KNOXVILLE, Tenn.--(BUSINESS WIRE)--Provectus Biopharmaceuticals, Inc. (NYSE MKT:PVCT, http://www.pvct.com), a clinical-stage oncology and dermatology biopharmaceutical company (“Provectus” or the “Company”), announced today that Dr. Sanjiv Agarwala, chief of medical oncology and hematology at St. Luke’s Cancer Center in Bethlehem, Pennsylvania, and professor of medicine at Temple University School of Medicine in Philadelphia, presented data on PV-10 as an investigational intralesional treatment of melanoma at the 2015 American Society of Clinical Oncology’s Annual Meeting on May 31, 2015. A copy of the presentation can be found at: http://www.pvct.com/presentation/A_Changing_topography_IL_Rx_in_Melanoma.pdf
Dr. Agarwala chaired an education session titled “Locoregional Therapies in the Setting of Systemic Treatment Advances: What’s Next?” The session was part of the conference’s track: Melanoma/Skin Cancers; Developmental Therapeutics and Translational Research.
He identified the potential goals of intralesional treatment as local disease control (durable tumor shrinkage and symptom control and palliation), systemic effect (immune mediated), delay or prevention of systemic therapy and neoadjuvant potential. Next, the session covered the phase 3 trial results for TVEC, the phase 2 results for PV-10 as well as a review of the newly begun phase 3 trial for PV-10, a review of the phase 2 results for DNA IL-12, pIL-12 Monotherapy, and Coxsackievirus A21 (CVA21). Among the conclusions in the session, Dr. Agarwala stated that “several agents in development appear promising.”

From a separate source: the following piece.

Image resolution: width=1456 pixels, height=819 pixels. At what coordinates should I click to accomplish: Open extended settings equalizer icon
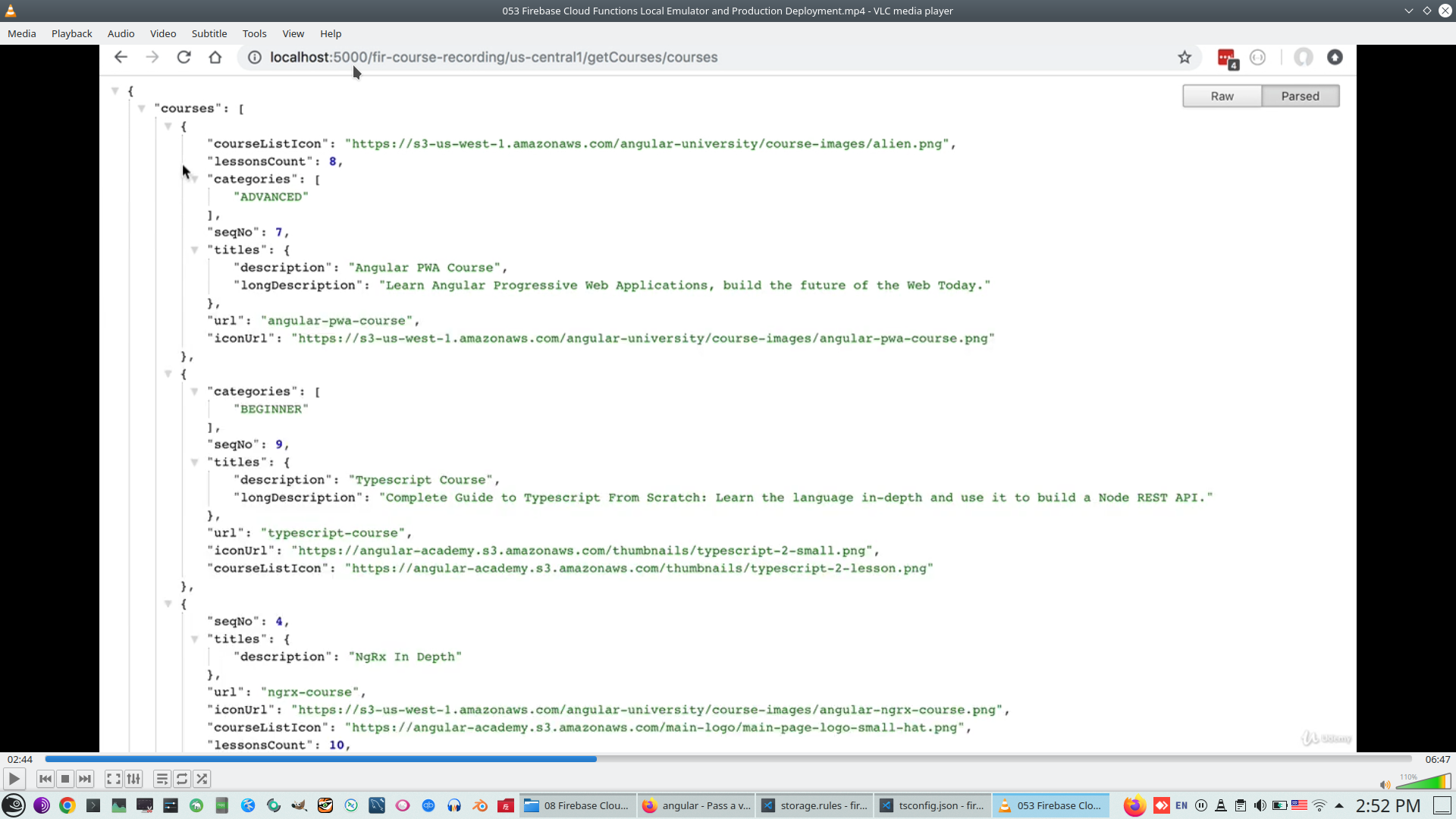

About Provectus Biopharmaceuticals, Inc.
Provectus Biopharmaceuticals, Inc., specializes in developing oncology and dermatology therapies. PV-10, its novel investigational drug for cancer, is designed for injection into solid tumors (intralesional administration), thereby reducing potential for systemic side effects. Its oncology focus is on melanoma, breast cancer and cancers of the liver. The Company has received orphan drug designations from the FDA for its melanoma and hepatocellular carcinoma indications. PH-10, its topical investigational drug for dermatology, is undergoing clinical testing for psoriasis and atopic dermatitis. Provectus has completed phase 2 trials of PV-10 as a therapy for metastatic melanoma, and of PH-10 as a topical treatment for atopic dermatitis and psoriasis. Information about these and the Company’s other clinical trials, including its current phase 3 study in melanoma, can be found at the NIH registry, www.clinicaltrials.gov. For additional information about Provectus, please visit the Company’s website at www.pvct.com or contact Porter, LeVay & Rose, Inc.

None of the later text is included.